Rebecca (1838-1873)
Sarah (1840-1871)
Ann (1836-1860)
In 1841, Rebecca, Sarah and Ann lived at Crowel Mill, with their parents. Henry (recorded as a clothier) and Esther (nee Perrett). The area that Henry held freehold is outlined in blue in the map below, but he also leased the areas outline in yellow from Earl Berkeley.

Reproduced with the kind permission of Geoff Gwatkin
In 1851, two sons had been added to the family – Jacob and William, but the died of scarlet fever within weeks of each other, in 1856. A third son, John, was born in 1849, but was ‘visiting’ a family in Slimbridge at the time of the ’51 Census, perhaps because William was only 4 months old. Ann and Rebecca, as well as their mother and father were all recorded as being cloth workers.
In ’61, Henry is recorded as employing men and women, though the actual numbers can’t be distinguished. Hester/ Esther had died in 1861 and Henry is living with his daughter Sarah and son-in-law, Edwin Perrett, a labourer (they had married in 1859). Ann had died July 1860, of phthisis pulmonaris, otherwise known as TB.

Sarah’s Marriage certificate, showing that she was illiterate.
In 1871, Sarah was living with her husband and four sons on Nibley Street. She died in October 1871.
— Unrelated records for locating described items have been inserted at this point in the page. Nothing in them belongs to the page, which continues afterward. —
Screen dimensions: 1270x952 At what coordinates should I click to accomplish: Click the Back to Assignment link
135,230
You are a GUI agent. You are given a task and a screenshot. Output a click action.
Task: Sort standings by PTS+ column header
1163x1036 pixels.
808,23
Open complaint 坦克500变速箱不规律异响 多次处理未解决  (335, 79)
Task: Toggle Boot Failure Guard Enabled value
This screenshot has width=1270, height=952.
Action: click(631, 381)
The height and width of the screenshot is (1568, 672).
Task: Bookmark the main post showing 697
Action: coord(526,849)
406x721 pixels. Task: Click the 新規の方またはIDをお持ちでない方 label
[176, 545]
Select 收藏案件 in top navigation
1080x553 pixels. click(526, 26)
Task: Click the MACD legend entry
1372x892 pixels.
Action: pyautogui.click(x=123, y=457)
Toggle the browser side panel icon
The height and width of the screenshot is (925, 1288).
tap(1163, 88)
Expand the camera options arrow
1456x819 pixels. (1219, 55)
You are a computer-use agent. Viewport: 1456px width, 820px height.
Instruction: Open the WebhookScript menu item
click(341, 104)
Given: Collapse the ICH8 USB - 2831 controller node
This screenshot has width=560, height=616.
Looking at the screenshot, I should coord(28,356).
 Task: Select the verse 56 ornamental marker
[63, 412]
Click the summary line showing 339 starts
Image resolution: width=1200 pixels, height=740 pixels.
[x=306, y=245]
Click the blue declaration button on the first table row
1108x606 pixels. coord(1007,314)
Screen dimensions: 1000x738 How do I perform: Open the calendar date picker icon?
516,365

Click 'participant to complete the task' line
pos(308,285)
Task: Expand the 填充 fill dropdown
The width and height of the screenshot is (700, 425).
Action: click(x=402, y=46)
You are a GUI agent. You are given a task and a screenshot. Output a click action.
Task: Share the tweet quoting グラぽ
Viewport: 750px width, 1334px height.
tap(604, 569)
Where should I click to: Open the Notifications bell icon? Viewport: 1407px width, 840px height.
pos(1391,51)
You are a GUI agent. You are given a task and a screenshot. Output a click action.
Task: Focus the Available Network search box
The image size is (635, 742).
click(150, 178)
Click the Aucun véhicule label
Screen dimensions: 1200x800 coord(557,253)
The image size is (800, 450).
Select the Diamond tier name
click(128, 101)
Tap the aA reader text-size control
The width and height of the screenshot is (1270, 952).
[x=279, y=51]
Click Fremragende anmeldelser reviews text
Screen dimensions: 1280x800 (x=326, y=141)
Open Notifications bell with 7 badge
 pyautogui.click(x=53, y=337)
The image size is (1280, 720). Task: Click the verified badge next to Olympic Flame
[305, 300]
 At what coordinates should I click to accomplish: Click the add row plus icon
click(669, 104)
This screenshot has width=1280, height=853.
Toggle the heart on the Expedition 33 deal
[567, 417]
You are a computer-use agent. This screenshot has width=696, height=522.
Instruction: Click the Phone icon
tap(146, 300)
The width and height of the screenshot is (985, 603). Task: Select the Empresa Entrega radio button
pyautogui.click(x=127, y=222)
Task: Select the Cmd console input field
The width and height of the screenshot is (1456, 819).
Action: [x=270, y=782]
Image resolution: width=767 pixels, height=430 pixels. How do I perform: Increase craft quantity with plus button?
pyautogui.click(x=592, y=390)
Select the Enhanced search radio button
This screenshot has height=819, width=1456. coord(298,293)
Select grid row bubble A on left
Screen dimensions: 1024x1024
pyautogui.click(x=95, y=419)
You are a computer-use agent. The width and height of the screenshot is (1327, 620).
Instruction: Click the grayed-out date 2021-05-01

In 1856, Rebecca married Anthony Bye at the Tabernacle in Wotton under Edge, a painter/compositor, and they were living with their two children on Nibley Street in 1861. At the next census, they were living on Barrs Lane, with a family of seven children. In 1873 she, like her sister, died of TB.
Henry outlived all but one of his six children. He remarried Elizabeth Davis in 1862. In 1871, they were living with John, Henry’s only remaining child. Both men were recorded as woollen cloth makers, and Elizabeth was a cloth picker.
In ’81, Henry was recorded as being a miller, and died in 1889. Two months before his death, Henry’s son John married Hannah Maria James. John continued to live at the mill until the time of the 1911 Census, at which point John was a widower. After that date, in 1912, he married Mabel Emma Trotman, and they lived at ‘Syringa’ Chapel Street, Cam, until his death in 1925.
In his will, Henry bequeathed £150 to be divided between the children of Rebecca, and £150 to be divided between the children of Sarah. £10 was left to his nephew William Hooper. To his wife, he bequeathed 4 shillings a week, as long as she resided with her step-son John. If she ceased to do so, the bequest rose to 8 shillings a week. Further to that, if John died intestate, the executors should divide the part of the estate held as money between Henry’s grandchildren. The rest of the estate, valued at £1346, was left to John.
In April 1887, a codicil was added to say that, in the event of the death of John while Elizabeth still lived, the executors should provide her with a ‘convenient and furnished cottage’ for the rest of her life.
John, in his will, left £2000 to his wife Mabel, as well as ‘all my plate linen china glass pictures prints furniture and other household effects’. Bequests were also left to his cousin Beatrice Holborrow, Dr Barnados, and North Nibley Tabernacle. The remainder was to be divided between his nephews and nieces. The value of the estate was £10,023.